Eric-As always thanks for your suport and advice. K-Thanks for your imput too, it helps to hear from others who have been there.------------------Nancy


----------



## norbert46 (Feb 20, 2001)

Eric, starting side 5 tonight. Sleeping very good and IBS much improved. Not waking up in the wee hours with feelings of going crazy anymore, and that is really more importent to me than the IBS! Thanks, Norb


----------



## kcarbs (Dec 5, 2000)

Almost done here. I am on day 96! Yippee!!! I feel that in many ways I am much better off since doing the tapes. I cope much better with situations where I don't feel good. I do not stress myself out to the point where I make myself worse. I am able to use many of the visualization techniques that I learned on the tapes to help me when needed. I use the "wheel" alot. If I am starting to feel bad, I picture myself stepping on the pedal and slowing the wheel. It has worked for me many times! I am kind of sad that I am almost done. When I got to about 75 or so, I was thinking it would be good to be done. But, now I think I will miss the time I spend relaxing. My beagle, Oscar, will miss the time too. He always comes in a lays next to me while I listen. I think he likes Mike's voice!!
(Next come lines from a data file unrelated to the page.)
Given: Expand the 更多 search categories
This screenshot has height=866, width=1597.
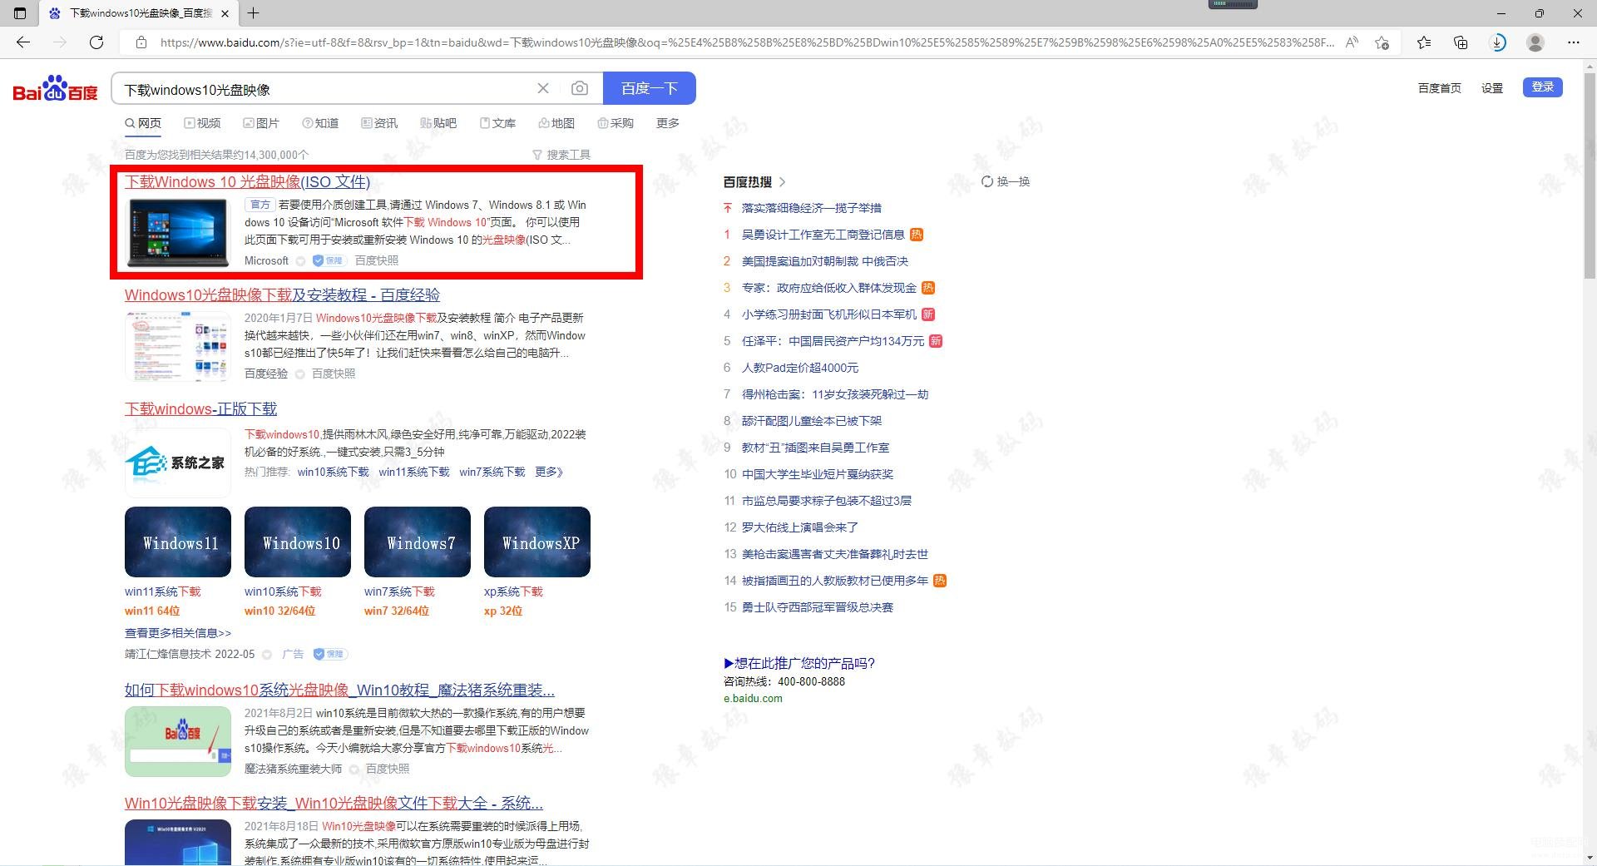Looking at the screenshot, I should tap(667, 123).
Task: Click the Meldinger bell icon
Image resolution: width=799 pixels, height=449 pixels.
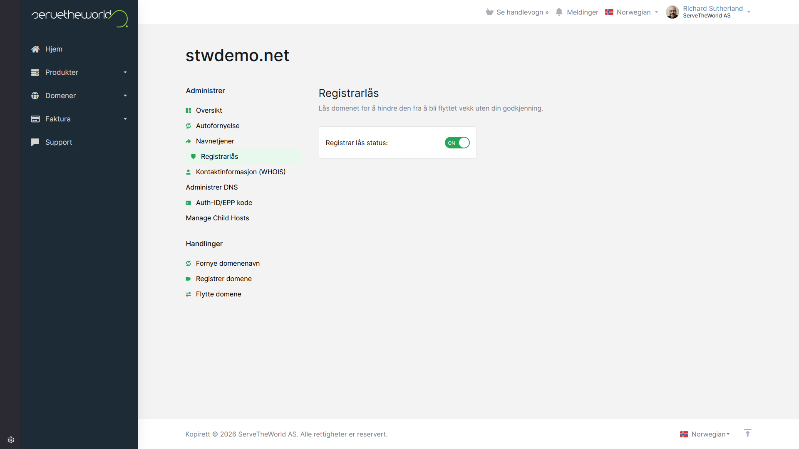Action: click(559, 12)
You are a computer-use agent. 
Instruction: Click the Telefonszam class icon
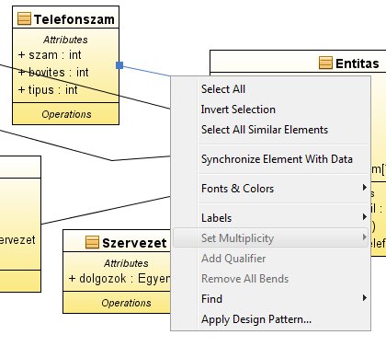pyautogui.click(x=24, y=18)
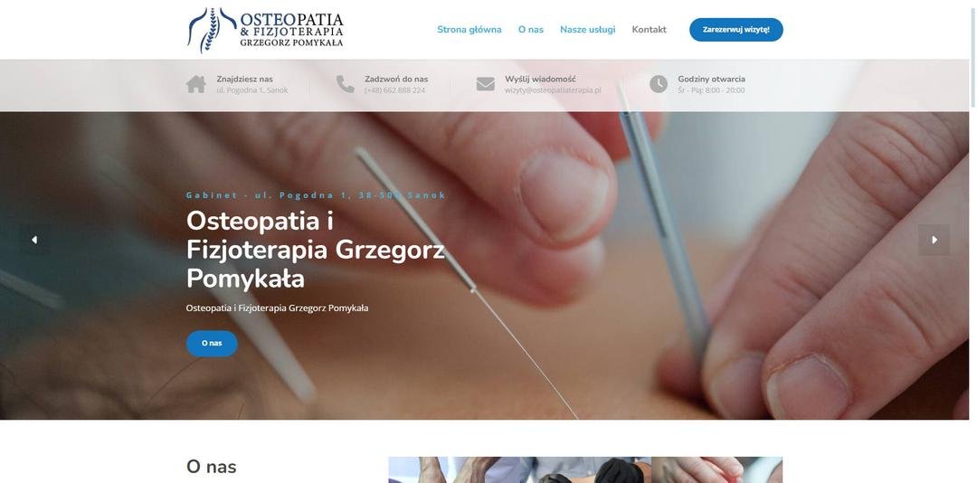Click the house icon beside Znajdziesz nas
Image resolution: width=977 pixels, height=483 pixels.
pos(195,84)
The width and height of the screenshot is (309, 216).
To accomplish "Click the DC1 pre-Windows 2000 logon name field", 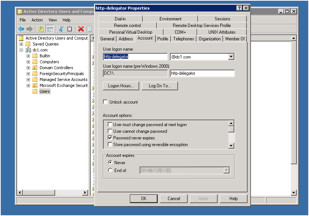I will pos(135,73).
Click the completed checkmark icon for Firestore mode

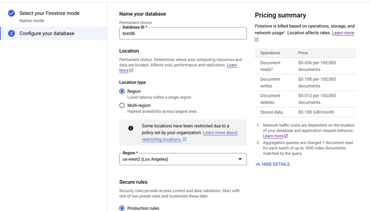click(11, 13)
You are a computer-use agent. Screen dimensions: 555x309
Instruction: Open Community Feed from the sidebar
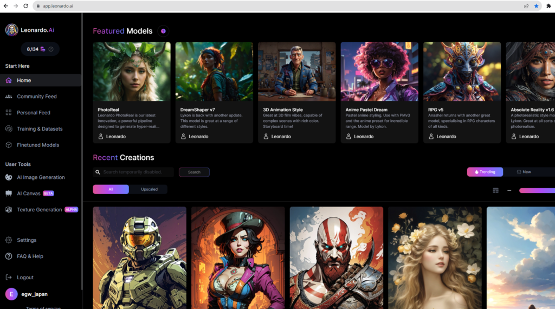[x=36, y=96]
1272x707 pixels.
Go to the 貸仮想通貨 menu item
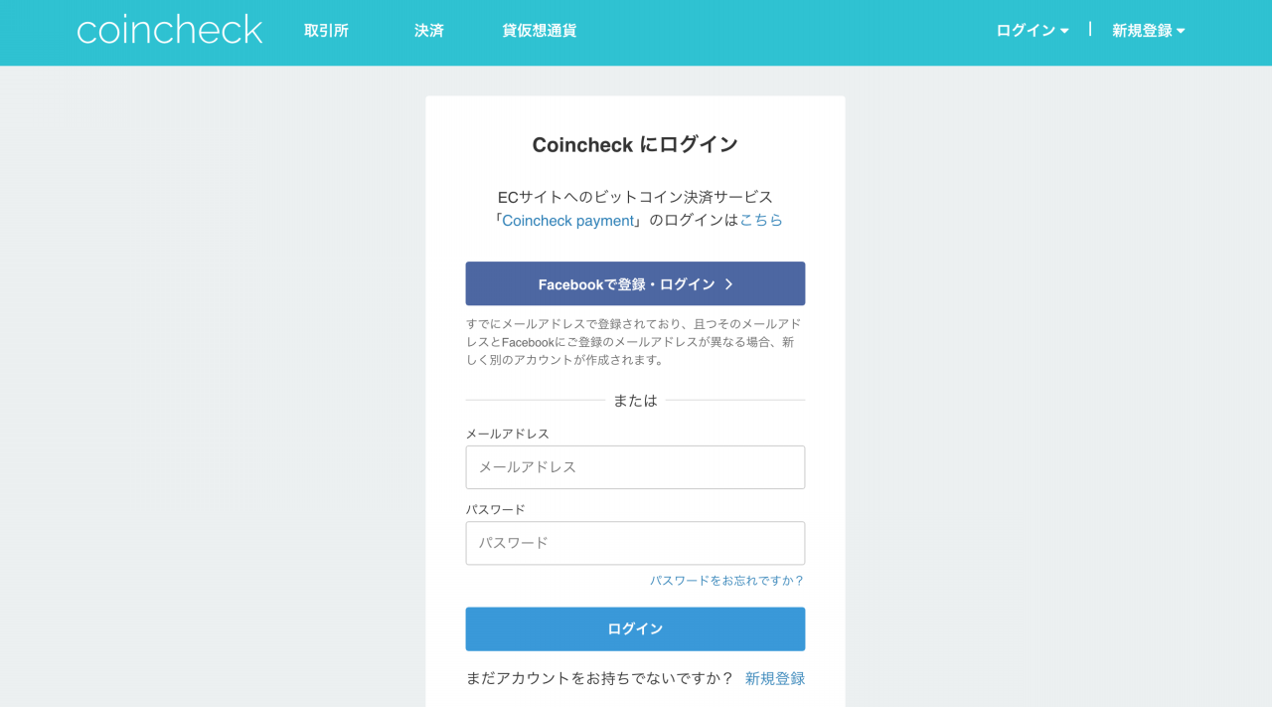pyautogui.click(x=540, y=31)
Well, hope everyone has a nice holiday weekend! Take Care!Kim


----------



## kate-tn (Jun 14, 1999)

Not so good, eric, but thanks for asking. I'm about 6 weeks post-tapes, and have had a difficult two weeks, worse today. At Mike's suggestions, I've finished a 15 day course of repeats of some tapes. Stresses at work have been very bad- I'm considering quitting after 23 years on the same job, but I have a new boss- so I know this is the major cause, but one embarks on this tape journey with such optimism. I'm now just going to do a few days of each of the tapes in order, and see how that does until he gets back with possibly other suggestions. Thanks for being there.kate


----------



## eric (Jul 8, 1999)

Kate, he should be back in about a week I think. Hang tough until he gets back and can overr some more suggestions. I think your right that the work problem is playing a part in your current situation. I am sorry to hear this, I perhaps went through some thing similar when I went from being a chef to a webmaster. It was rough then for sure. I feel better for it in the long run though and after some of the intial shock things settled down as I got back into a better frame of mind. I hope things work out with work for you. Perhaps, when this is settled you will feel better again, at least I hope so. remember were here if theree is anything we can help with at the moment. ------------------Moderator of the Cognitive Behavioral Therapy, Anxiety and Hypnotherapy forumI work with Mike and the IBS Audio Program. www.ibshealth.com www.ibsaudioprogram.com


----------



## bonniei (Jan 25, 2001)

Hey Eric, nothing much to report. Went to NY city so didn't do the tapes for 3 days. I guess I just go back 3 days in the tape schedule.


----------



## catherine (Aug 11, 2004)

Hi Eric, I'm only on day 10 but find that I look forward to listening every evening. I find it very relaxing and always fall asleep partway through. I wake up when he's counting. That's so weird! I never thought I could be hypnotized! I'm looking forward to starting side 3 in a few days. Thanks for checking.


----------



## gilly (Feb 5, 2001)

Eric,My daughter has been listening to the tapes for approx 2 weeks now.She hasn't felt any change so far,but is falling asleep every time(after say 5 mins.)Is that OK.She did try listening in the afternoon, but still fell asleep.Also, is there any average time for the results to begin to be obvious.Thanks gilly


----------



## Kathleen M. (Nov 16, 1999)

It is OK to fall asleep during the tapes.I dunno what the average time to first noticing the symptoms are better is but there is a pretty big variety, with some people noticing things in the first week or two to people who start noticing improvements after the end of the 100 days, so even if not much is happening right away sometimes it takes awhile.And sometimes the improvements sneek up on you. The gee how long has it been since..... kinda thing as the changes tend to be subtle at first and generally people aren't good at noticing subtle changes.K.------------------I have no financial, academic, or any other stake in any commercial product mentioned by me.My story and what worked for me in greatly easing my IBS: http://www.ibsgroup.org/ubb/Forum17/HTML/000015.html


----------



## Clair (Sep 16, 2000)

Hi Eric,Since the day following my bad episode - I've had a really good episode (so far 4 days) very very minimal discomfort and normal stools







(Can you tell I'm chuffed?).Unfortunately the English Weather has been less kind since







Clair


----------



## eric (Jul 8, 1999)

Gilly, she is doing fine and its okay for her at the moment. It will take a while for it to sink in and two weeks is very early. Later down the line we can have here listen to past parts conciously as well. So at the moment let it do its thing,good sleep in this is important as well and its okay for her to fall asleep to them.Clair, great to hear.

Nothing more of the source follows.